The Acknowledgement of Australia’s Past
In class, the conversation about reclaiming Australia’s past continued beyond our visit to the National Center of Indigenous Excellence.
A group in our class presented a final project on interviewing old and young people on “Australia Day.” We discovered that younger generations were more likely to call the day “Invasion Day.'' They were also more open to speaking about the Stolen Generation where many indigenous children were forcibly removed from their families in the past due to governmental policies.
I also learned about a time when the White Australia Policy was in place, hindering people of certain backgrounds — mostly Asians and Pacific Islanders — to immigrate there.
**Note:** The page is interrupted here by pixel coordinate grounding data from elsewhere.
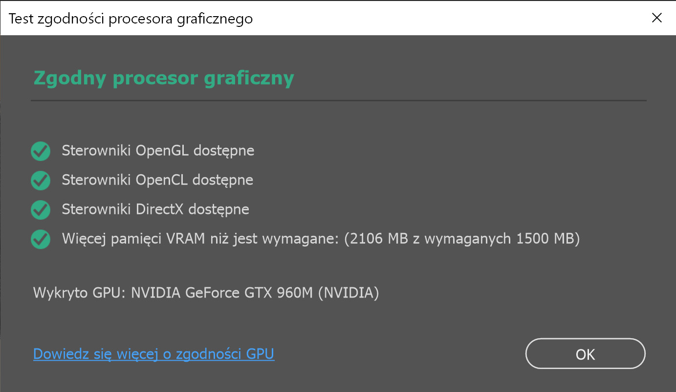This screenshot has width=676, height=392.
Task: Select the green check beside Sterowniki DirectX
Action: [x=41, y=209]
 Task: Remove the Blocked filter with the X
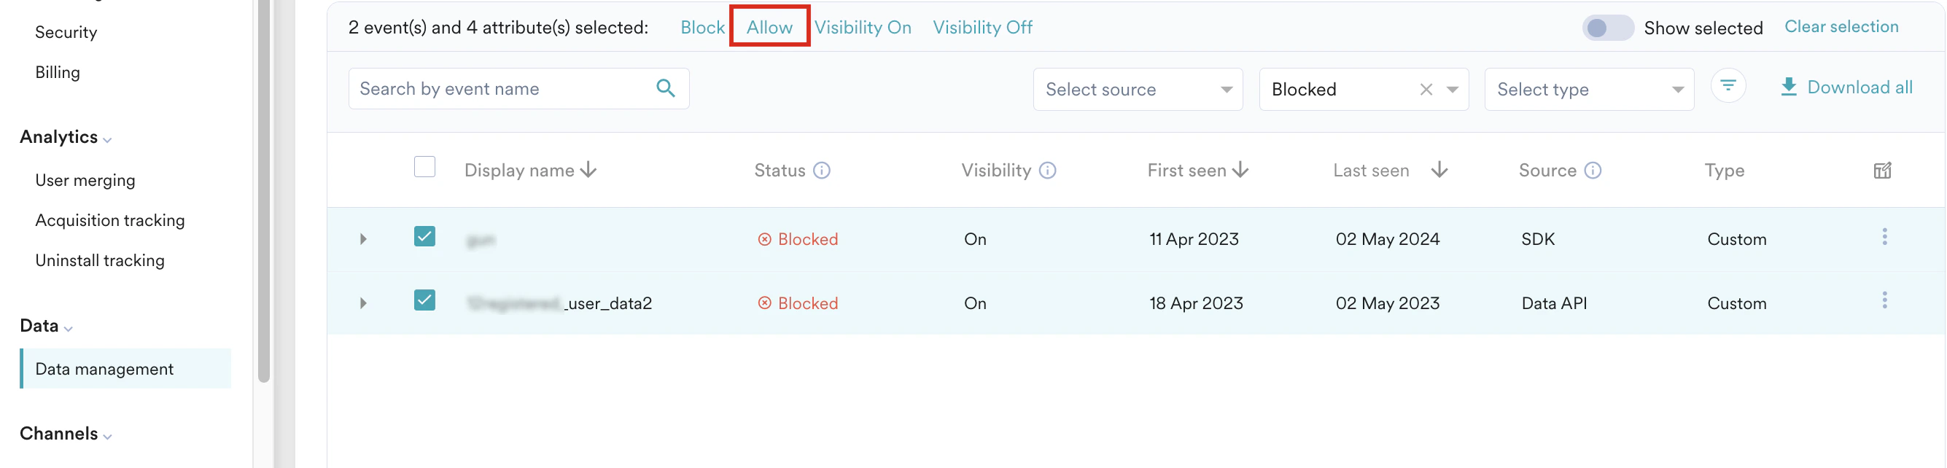click(x=1425, y=88)
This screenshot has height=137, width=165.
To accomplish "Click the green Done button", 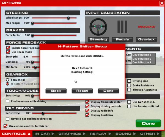I will (148, 124).
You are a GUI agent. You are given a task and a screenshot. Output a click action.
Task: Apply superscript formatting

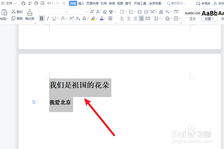[x=72, y=18]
As an Indonesian, this knowledge made me reflect on how my dream to move to Australia when I was younger would have been impacted, and how government policies affect people’s sense of belonging.
Sydney taught me a very important life lesson too: There is life outside of work. Born and raised in Jakarta, Indonesia, I am used to the perception of 24 hours feeling like 10 hours.
In Abu Dhabi and New York, everyone is always busy studying — a norm. Studying hard is important but Sydney taught me that taking care of myself was just as important.
This J-Term made me realize that I am capable of so many more things. I had challenged myself to surf at Manly Beach, tried skydiving for the first time in my life, and learned to appreciate nature when I hiked for hours in the Blue Mountains. I also love the relaxed pace of the city where baristas gave fist bumps and a reassuring smile when handing over your coffee.
I came to Sydney as someone who was anxious about many things, and I left being at peace with myself. J-Term in Sydney is not just a crash course on identity politics. I have started thinking about where life beyond campus could take me to.